Soulignons que cette levée de boucliers intervient alors que nous examinons le premier texte sociétal de la législature. Alors que les sujets de société ont créé de profondes divisions au cours du précédent quinquennat, au sein de notre hémicycle, mais surtout de notre société, nous avons l'amer sentiment qu'aucun enseignement n'a été tiré de ces malheureuses expériences.

Bien au contraire, nous retrouvons dès le premier texte sociétal les arguments qui nous ont été servis au cours des cinq dernières années, à commencer par celui de la modernité, sans que l'on sache très bien ce que recouvre cette notion, le plus important étant sans doute de se revendiquer moderne, comme l'illustre cette phrase extraite de l'exposé des motifs de la proposition de loi et brandie tel un leitmotiv : « Il s'agit de moderniser notre droit ».
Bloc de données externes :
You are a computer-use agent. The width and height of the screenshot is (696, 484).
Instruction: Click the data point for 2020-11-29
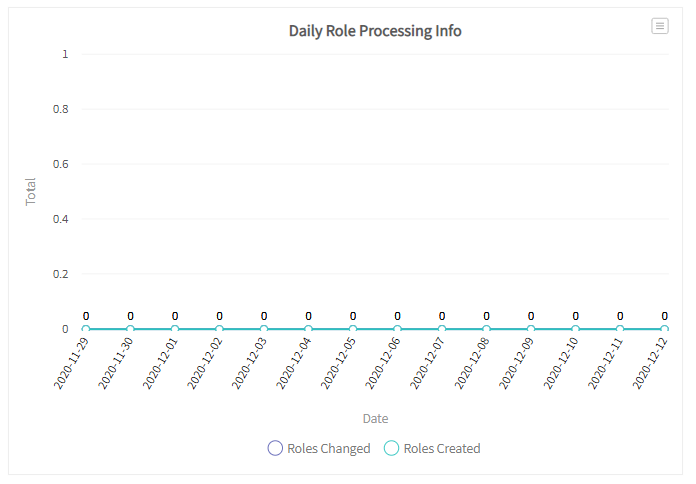pyautogui.click(x=86, y=329)
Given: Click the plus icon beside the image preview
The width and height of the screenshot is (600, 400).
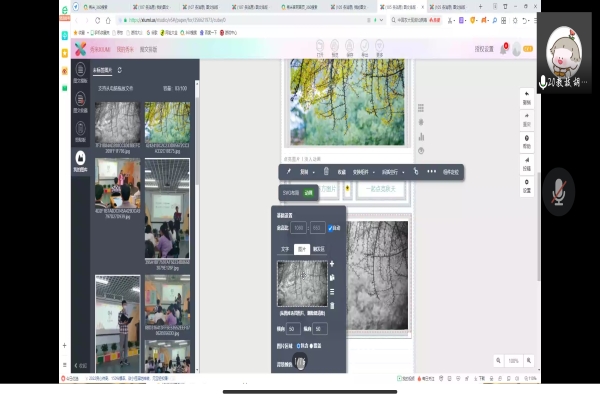Looking at the screenshot, I should [x=332, y=263].
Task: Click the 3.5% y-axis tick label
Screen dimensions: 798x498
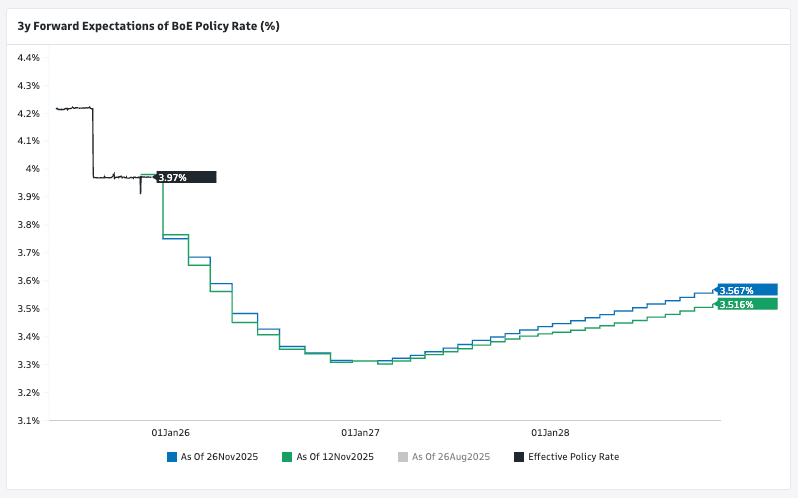Action: coord(27,309)
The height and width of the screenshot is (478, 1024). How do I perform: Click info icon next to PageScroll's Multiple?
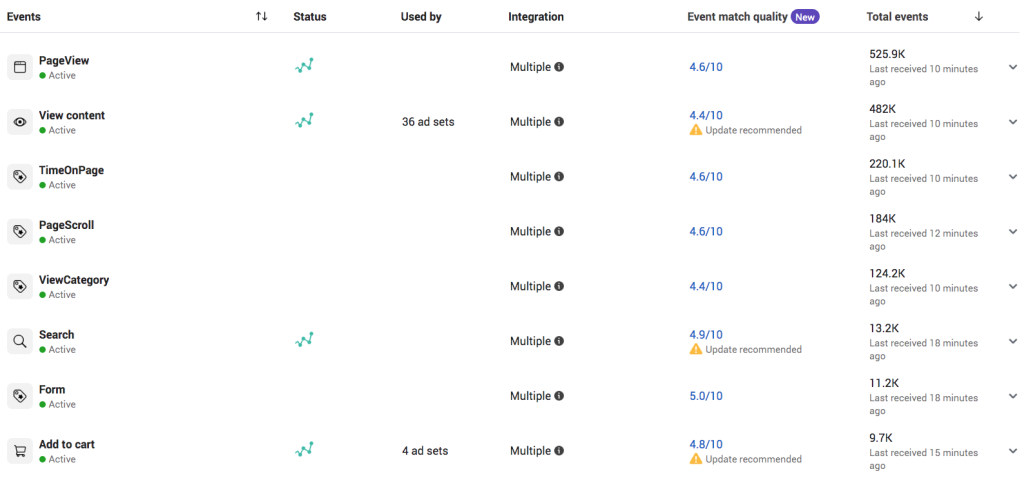click(x=559, y=231)
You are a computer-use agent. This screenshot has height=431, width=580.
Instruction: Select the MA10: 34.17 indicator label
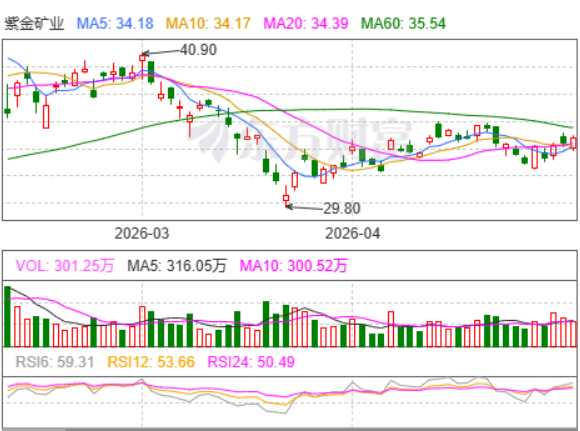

Second argument : l'égalité. L'exposé des motifs de la proposition de loi, mais aussi le texte du rapport, sont clairs : l'objectif est de traduire l'égalité entre les parents. Une nouvelle fois, nous ne pouvons que constater l'incapacité à penser ensemble égalité et différence, à articuler l'égalité et les différences. À aucun moment il n'est tenu compte de la complémentarité père-mère ni de l'altérité sexuelle.

L'égalité conduit, mais peut-être est-ce finalement cela, la modernité, à réduire les personnes à des individus anonymes, standardisés, interchangeables. Mais en niant la différence, en niant l'altérité, l'égalité se heurte à la réalité concrète qui, elle, se nourrit de ces différences.

Ce texte s'inscrit également dans une logique qui fait des ravages au sein de notre société, celle du droit à l'enfant, revendiqué par les adultes. Qu'en est-il de l'intérêt de l'enfant, en effet, quand il se trouve subordonné à un principe extérieur, celui de la résidence alternée ?

Autre argument : celui du prétendu exemple des autres pays européens. L'exposé des motifs est limpide : de nombreux pays européens auraient déjà intégré le principe de la résidence alternée dans leur droit. Cet argument est dangereux en ce qu'il nous conduirait, tôt ou tard, à adopter la gestation pour autrui ou l'euthanasie, à la suite de la Belgique, des Pays-Bas ou de la Grande-Bretagne. Plutôt que d'être à la remorque des législations anglo-saxonnes, utilitaristes et ultralibérales, plutôt que de nous laisser aller dans un moins-disant sociétal, soyons fiers de l'exception française en matière éthique !

Ce texte s'inscrit encore plus dans une logique ultralibérale en favorisant la déjudiciarisation, en organisant la vie familiale sur la seule base contractuelle. Or, cette logique conduit à ne plus protéger comme il se doit le plus faible, le plus fragile.

Les objectifs que vous affichez sont empreints d'une tentation malheureusement trop connue, celle de vouloir rééduquer ceux qui n'adoptent pas la pensée unique. Relisons cette phrase du rapport : « La proposition de loi a pour objectif de faire évoluer la perception du rôle social de chacun des parents ». La législation, au lieu de prendre en compte avec précaution la diversité des situations, s'inscrit dans une démarche idéologique.

Autre trait de ce texte, qui rappelle quelques précédents : la volonté de donner satisfaction à une petite minorité, au risque de perturber la vie de la grande majorité de nos concitoyens. Rappelons que le pourcentage des pères qui ont fait une demande de résidence alternée sans obtenir satisfaction est de 2,6 % sur l'ensemble des pères séparés.

Ce texte s'inscrit dans la lignée de bien d'autres, aussi par sa précipitation. Sur un sujet aussi délicat, aucune étude d'impact, aucun avis du Conseil d'État – puisqu'il s'agit d'une proposition de loi – n'éclaire nos choix. À peine écrit, il aura déjà fallu le réécrire complètement en commission. Il faudra à nouveau le corriger ce soir, et Mme la ministre nous a indiqué qu'il devrait être complété dans les prochains mois.

Alors qu'un texte pourrait être annoncé sur la famille et la politique familiale, alors qu'est prévue la révision des lois de bioéthique, vous comprendrez l'inquiétude que soulève l'examen de cette proposition de loi.